PINK - CODAworx

PINK

Submitted by

Client: Philadelphia International Airport, City of Philadelphia

Location: Philadelphia, PA, United States

Completion date: 2013

Project Team

Architect

Emanuel Kelly and Vincent Maiello

Kelly Maiello

Other

Margot Berg and Leah Douglas

Artist

Ava Blitz

Studio Blitz

Overview

PINK is a digital Glass Tile Mosaic fabricated from 3/8 inch translucent tiles. A Philadelphia 1% for the Arts juried project, PINK was completed in 2013. Honesty to material and experimentation with process has been a constant in all of my work. Here, the placement of tiles on a digital grid is a natural progression from my work in digital photography.

Goals

PINK is an expression of my delight in the mystery and poetry of the natural world, and man’s universal place within it. By bringing that world into the busy airport, I hope to inspire a contemplative experience and an oasis for stressed travelers.
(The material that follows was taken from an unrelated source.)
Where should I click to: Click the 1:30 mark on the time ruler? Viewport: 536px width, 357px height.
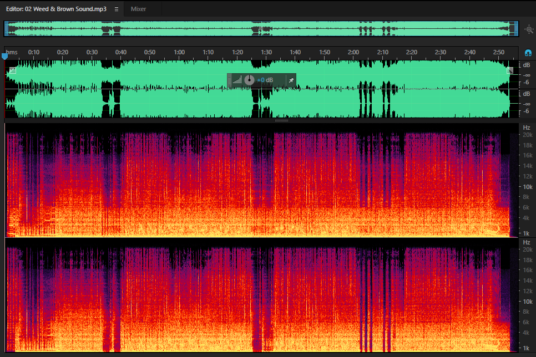coord(266,52)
The installation was part of an airport wide renovation.

PINK is unapologetically within the landscape tradition, and so accessible to all, but still very contemporary, with its flickering candy colors, and its ambiguously altered shapes and spaces that jump from surface texture to deep illusion. I enjoy playing with that edge between realism and abstraction I wanted to create a magical forest or garden, a virtual reality that you can enter, explore, and experience on different levels at different times. When observed from a distance, the people walking by seem to blend with the image, populating the leafy canopy, as they take a walk in the woods.

Process

There were no thematic or formal constraints put on the artist, so I was free to design the piece as I saw fit. My work is about the dualities of the physical, elemental nature, and the metaphoric, mystical and contemplative nature. Lines tend to blur in my work between natural history and cultural history, and the present, past and future. Some of my influences, from classical to popular culture, are Japanese woodblock prints, Chinese painting, textiles, American illustration, and visions from Maxfield Parrish to velvet painting to contemporary cinema. I think of my work in public art as a constantly changing piece of theater, interacting with the public and the elements, taking on a life of its own. I think of PINK as a stage set, a diorama, or a bit of opera. I think of fairy tales, artifice, sometimes a bit of kitsch, sometimes something more elegant. It is open to your interpretation.